I've got one! Yep, a bolt on acoustic is a bit strange but the guitar plays very well. The new Norman stuff simply cannot be beat for the cash. 

I was considering a new acoustic last year but found I needed to go well over $1000 to hear any significant improvement over the $375 Norman. I realized the stuff I really liked was closer to $2000 so I didn't bother getting anything . . .

TG


----------



## Grenvilleter (Dec 22, 2007)

rollingdam said:


> I remember the first Norman guitars from the 70's with the bizarre bolt on neck.
> 
> Some of them were great sounding guitars;other looked like they belonged in the lumber yard.
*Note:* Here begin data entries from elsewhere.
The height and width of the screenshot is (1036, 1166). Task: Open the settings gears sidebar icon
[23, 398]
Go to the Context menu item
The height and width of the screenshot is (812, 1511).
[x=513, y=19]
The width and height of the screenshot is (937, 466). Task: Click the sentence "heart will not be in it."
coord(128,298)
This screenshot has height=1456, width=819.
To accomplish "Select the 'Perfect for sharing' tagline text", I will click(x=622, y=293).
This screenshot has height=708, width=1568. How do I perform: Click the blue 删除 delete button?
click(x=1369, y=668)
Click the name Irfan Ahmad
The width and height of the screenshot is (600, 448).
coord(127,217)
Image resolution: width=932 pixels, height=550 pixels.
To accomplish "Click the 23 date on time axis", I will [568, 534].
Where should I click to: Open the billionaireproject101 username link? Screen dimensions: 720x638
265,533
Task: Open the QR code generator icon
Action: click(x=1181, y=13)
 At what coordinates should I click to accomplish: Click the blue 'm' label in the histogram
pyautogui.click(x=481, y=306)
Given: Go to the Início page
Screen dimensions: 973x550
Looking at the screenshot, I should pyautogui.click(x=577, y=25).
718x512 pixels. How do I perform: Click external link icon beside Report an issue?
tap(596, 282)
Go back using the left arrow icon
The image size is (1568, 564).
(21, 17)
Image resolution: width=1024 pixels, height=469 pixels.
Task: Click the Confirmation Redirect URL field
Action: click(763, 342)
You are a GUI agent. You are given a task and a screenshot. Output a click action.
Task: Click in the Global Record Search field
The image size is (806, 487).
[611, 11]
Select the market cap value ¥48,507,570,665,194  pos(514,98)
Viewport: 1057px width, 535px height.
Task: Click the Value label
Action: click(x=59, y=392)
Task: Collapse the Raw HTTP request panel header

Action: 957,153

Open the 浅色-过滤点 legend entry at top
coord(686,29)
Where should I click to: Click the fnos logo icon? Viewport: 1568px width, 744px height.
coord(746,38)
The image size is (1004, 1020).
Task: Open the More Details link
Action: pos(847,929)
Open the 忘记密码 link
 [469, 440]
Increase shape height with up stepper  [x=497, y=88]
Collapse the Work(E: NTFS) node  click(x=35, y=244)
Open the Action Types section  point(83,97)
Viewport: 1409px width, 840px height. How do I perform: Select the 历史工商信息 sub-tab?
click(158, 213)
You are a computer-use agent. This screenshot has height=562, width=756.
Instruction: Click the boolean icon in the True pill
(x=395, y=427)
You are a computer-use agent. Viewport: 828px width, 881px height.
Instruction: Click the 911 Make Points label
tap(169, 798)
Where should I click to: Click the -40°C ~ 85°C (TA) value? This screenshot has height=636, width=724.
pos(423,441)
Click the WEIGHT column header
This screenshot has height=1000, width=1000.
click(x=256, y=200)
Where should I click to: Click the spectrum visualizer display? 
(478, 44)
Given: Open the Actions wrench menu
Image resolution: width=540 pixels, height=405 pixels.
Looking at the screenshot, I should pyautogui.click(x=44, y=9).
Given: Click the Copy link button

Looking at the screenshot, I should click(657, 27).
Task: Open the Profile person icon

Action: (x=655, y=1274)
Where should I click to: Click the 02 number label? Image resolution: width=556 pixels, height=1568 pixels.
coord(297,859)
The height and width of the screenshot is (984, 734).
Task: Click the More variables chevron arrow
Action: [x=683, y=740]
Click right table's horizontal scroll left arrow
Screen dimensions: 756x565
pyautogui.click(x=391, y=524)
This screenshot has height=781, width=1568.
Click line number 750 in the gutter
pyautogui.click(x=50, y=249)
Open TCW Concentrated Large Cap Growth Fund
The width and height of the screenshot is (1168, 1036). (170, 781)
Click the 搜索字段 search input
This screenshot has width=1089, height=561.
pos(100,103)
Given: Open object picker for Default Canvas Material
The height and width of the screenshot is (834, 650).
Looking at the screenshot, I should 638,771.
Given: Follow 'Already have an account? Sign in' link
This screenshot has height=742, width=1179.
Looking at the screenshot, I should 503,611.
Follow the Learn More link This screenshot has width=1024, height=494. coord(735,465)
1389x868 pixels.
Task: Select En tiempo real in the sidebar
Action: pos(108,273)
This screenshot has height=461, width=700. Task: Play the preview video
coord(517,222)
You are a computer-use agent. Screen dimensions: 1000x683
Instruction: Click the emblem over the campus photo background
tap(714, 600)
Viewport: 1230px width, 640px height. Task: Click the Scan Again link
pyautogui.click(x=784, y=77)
LOL...yea...I remember them. Some had birch plywood tops. My buddy had 1 and he was always jokingly saying he was going to go to a local pulp mill and see if they could burn their stamp into the soundboard. He called it his "EB Eddy" after a pulp mill in Hull Qc.

Anothger buddy had a solid spruce/ IRW Norman. Fairly heavely braced but it did sound good with a nice bottom end response.
The top was also nicely figured with a "bearclaw" pattern. He got it used for a little less than a grand.


----------



## Mr Yerp (Feb 24, 2006)

Here's my B15 that I got for $60.00 at a yard sale. It records well, fairly balanced tone, and is one of the easiest necks to play. Although it's no D28, I wouldn't part with it.:smile:


----------



## rollingdam (May 11, 2006)

I once removed the neck from one of the old ones to ship it-the screws came out and nothing happened.

it turns out the screws were just there for positioning-the neck was held in place to the body with wooden dowels.

it took a lot of effort on my part to remove that neck-I imagine what it must have been like for the other party to put it back on.


----------



## Cadence (Nov 20, 2007)

**Raises hand**

Yep! I've got a B20 HG CW. Erm... 2000? I can't remember when I bought it, but I got it new for under $800. Solid top and the tone was the best I found in that price range. The neck (satin finish) is easy on my small girlish hands  The construction is solid. Some of the Seagulls I looked at had poorer joints/fretting.

I bought it as an upgrade from the Yamaha I started out on, but now I found that the Yamaha's tone has mellowed a bit since the wood has aged and it's a toss up between which one I pick up...

I know someone else that bought one as a starter guitar, but I think the spirit is weak as he doesn't play much (and ran off with the books I lent him *sigh*)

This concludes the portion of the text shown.